In an interview he did with Vogue over the summer Calvin Klein said, “I really always thought about the American woman. And times had changed. There was a freedom that women were experiencing.” Veronica Leoni’s remit at Calvin Klein encompasses men’s as well as women’s, but Klein’s words apply across genders. Her task is wrapping her head around that very American notion of freedom, and injecting it into her collections for the brand.
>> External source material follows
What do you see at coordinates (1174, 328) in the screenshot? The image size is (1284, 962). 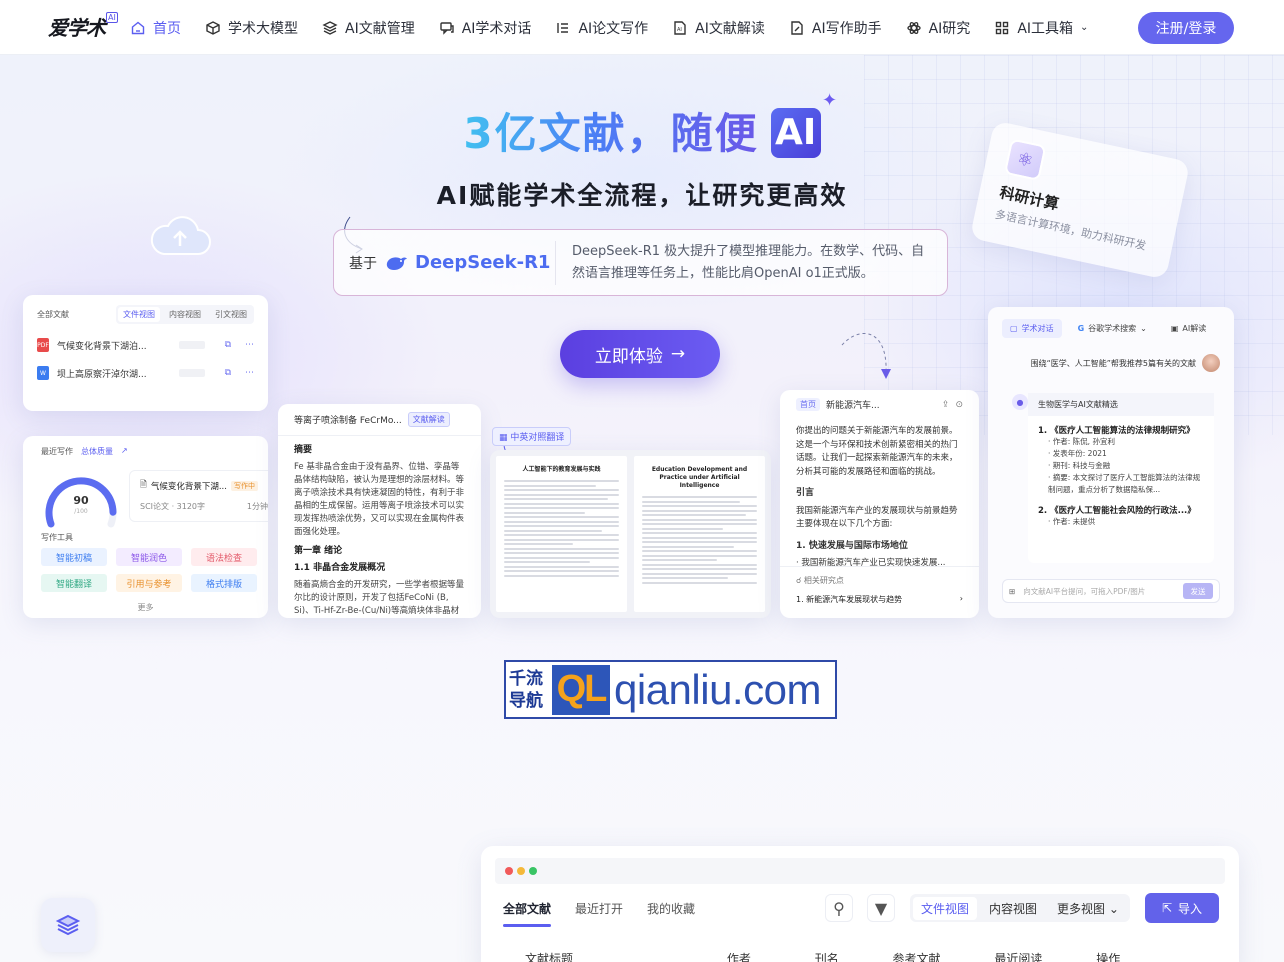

Staged at the Brant Foundation in the East Village, Leoni’s sophomore outing suggested that she’s been studying the locals and their early morning bodega and coffee runs. Models carried keychains in their hands and a few of the bags they toted had been pre-scuffed around the edges. A guy wore Calvin Klein branded boxers under his oversize blazer (they matched the striped shirt and tie they accompanied) and a girl sported long-johns with built-in Y-front briefs, in a nod to Klein’s famously provocative underwear ads and a wink at the contemporary fixation with yoga leggings. The striped terry robe that Mariacarla Boscono padded out in was actually made from finely laser-cut leather, and felt like a dream.
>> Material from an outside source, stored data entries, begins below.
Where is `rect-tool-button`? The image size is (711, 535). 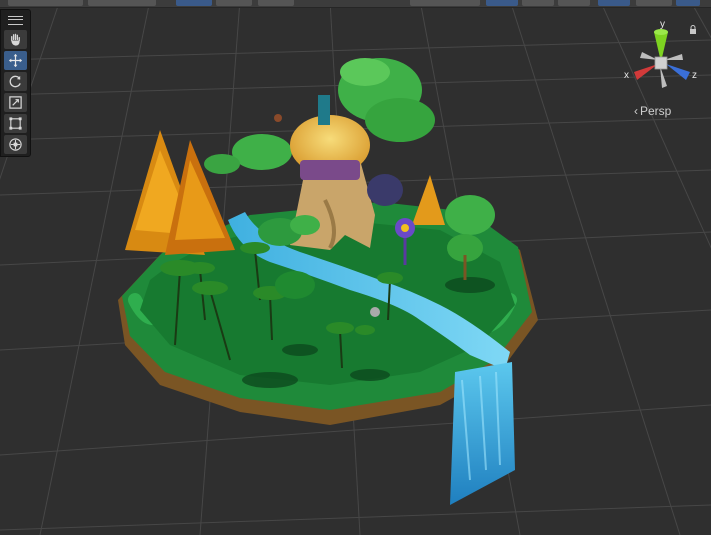
rect-tool-button is located at coordinates (16, 124).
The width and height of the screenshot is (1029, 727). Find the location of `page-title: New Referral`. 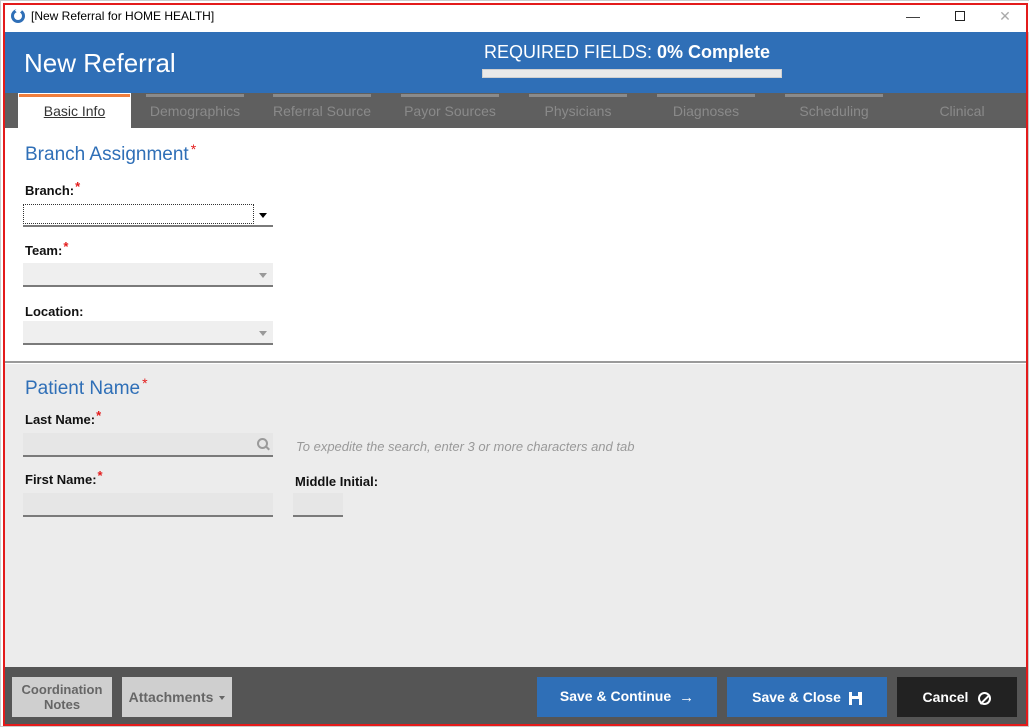

page-title: New Referral is located at coordinates (100, 63).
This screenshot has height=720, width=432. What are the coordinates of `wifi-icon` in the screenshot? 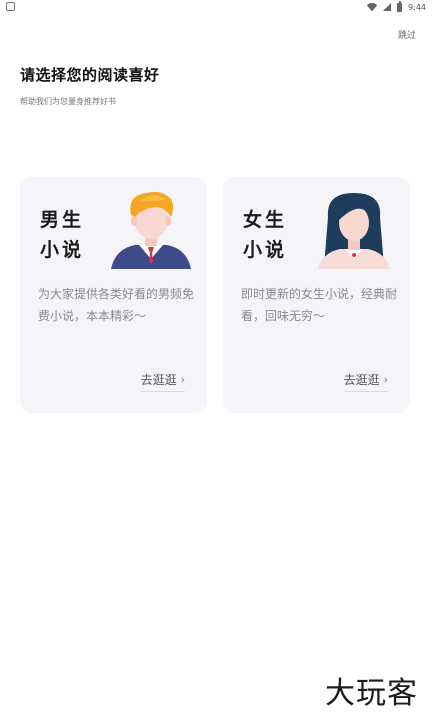 It's located at (372, 7).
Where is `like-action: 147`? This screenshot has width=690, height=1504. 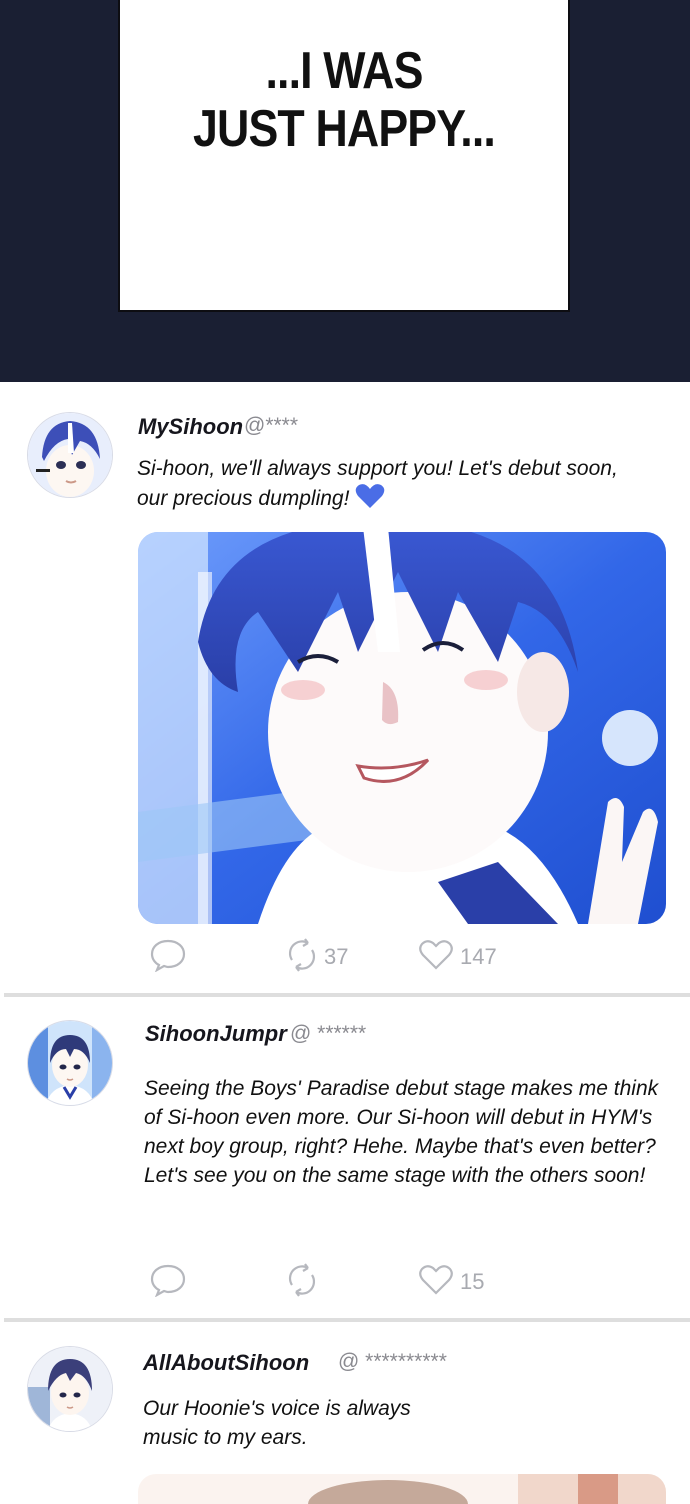
like-action: 147 is located at coordinates (458, 957).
Some of the looks caught that sense of offhanded chic in more straightforward ways. The models in the brown double-collar trench over boots and jeans and the paper-thin leather bomber teamed with chinos really did look like East Village girls. The “broken” suits with mismatched jackets and pants were convincing too.
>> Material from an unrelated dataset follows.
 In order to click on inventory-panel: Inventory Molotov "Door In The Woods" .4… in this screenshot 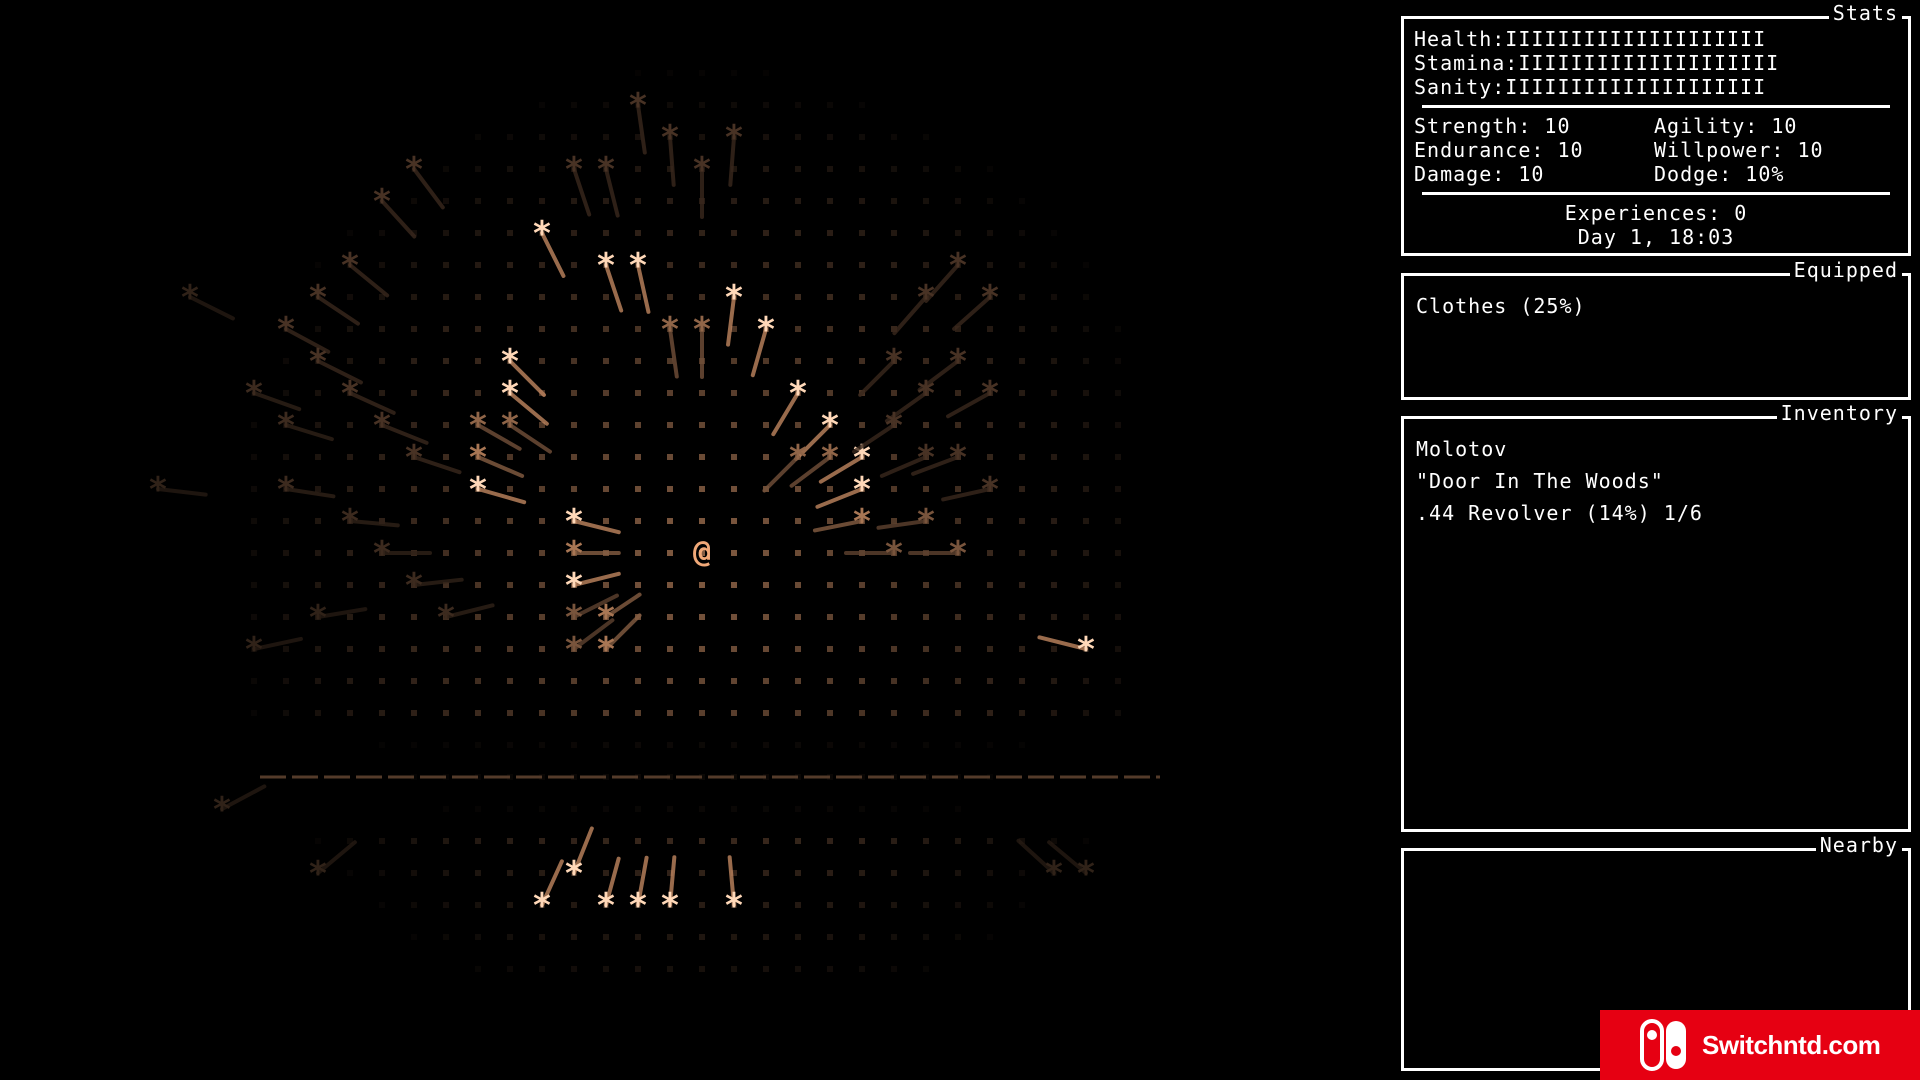, I will do `click(1656, 618)`.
Leoni said, “I tried to split the season in two different exercises. One of course is my lens for it, and the other one is to try to get a bit more practice with the icons and try to own it my own way.” She’s a thoughtful designer, heady even, but overintellectualizing is not the Calvin way. The papery crinkled coat and dress looked overly arty, the pompoms seemed superfluous and sort of silly, and a sculpted evening dress woven from underwear waistbands may have been a technical feat, but would a woman wear it? Klein was always stripping excesses away in his efforts to land on something that looked modern. There’s rigor in that, but also a kind of relaxation.
As Leoni digs in for season three, it could be productive to ask: What does she want to pull on in the morning? What do her friends like? Klein said it well himself in his Vogue interview: “If a design is good, if the shape is good, it doesn’t need a lot of extra stuff to make a person feel better.”